A visit to an antique bookshop in London today was rewarding. A recent visit to an antique bookshop in London was rewarding.
It was interesting to a young woman too who happened to be in the sales counter. She spends most part of the day among hundreds of musty old books stacked up in big wooden shelves with glass windows at Sokol Books, a very rare type of bookshop on Fulham Road, Brompton, London.
The shop deals in rare, old books and manuscripts only.
As usual, Ammu was with me. She will sulk if I don’t take her with me when going to a bookshop.
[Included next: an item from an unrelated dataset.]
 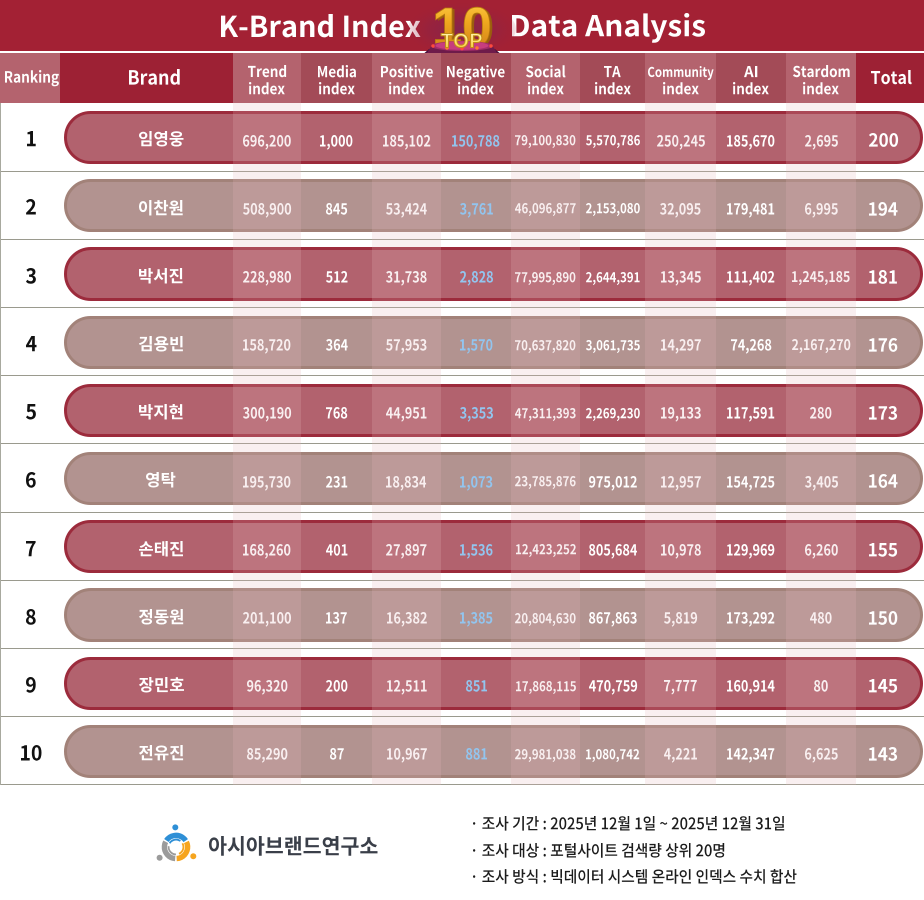 What do you see at coordinates (462, 42) in the screenshot?
I see `svg-text: TOP` at bounding box center [462, 42].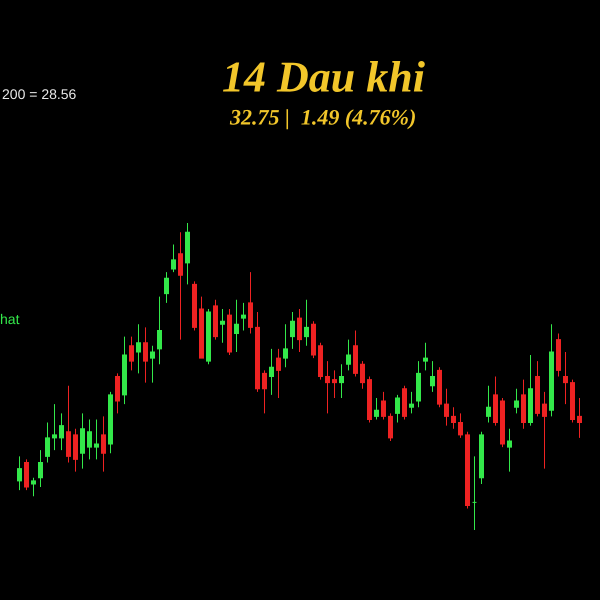 The image size is (600, 600). What do you see at coordinates (10, 319) in the screenshot?
I see `annotation: hat` at bounding box center [10, 319].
But this bookshop, by any standards, was too hard for her age. Most of the books and manuscripts displayed there belong to the 16th or 17th centuries.
Geoffrey Chaucer’s Knight’s Tale or Monk’s Tale, for example, are good stories, but too “big” for a girl of seven. That too in archaic English.
Sarah, the lone young lady in the shop, was rather amused to see a man of 70 and a girl of seven together in a bookshop selling 300- or 400-year-old books.
She politely answered all my questions about Chaucer, Shakespeare, Ben Jonson, Marlowe, Dr. Johnson, Dickens... and showed us some rare manuscripts the shop so proudly possesses.
The copy of Chaucer’s Canterbury Tales she showed us was printed in London in 1602, almost 200 years after Chaucer’s death in 1400. There may have been many other editions before this. The bookshop price, Sarah tells, for this book is £7,000.
As we came down from the second level through piles of antique books enjoying the kind of musty, rustic aroma, which Hermann Hesse, as he tells us in his novel Siddhartha, once smelt in the study of his grandfather Hermann Gundert.
Ammu was fresh and cheerful as ever. She said she was just smelling soil in the first summer rain... which she once smelt while in Kerala.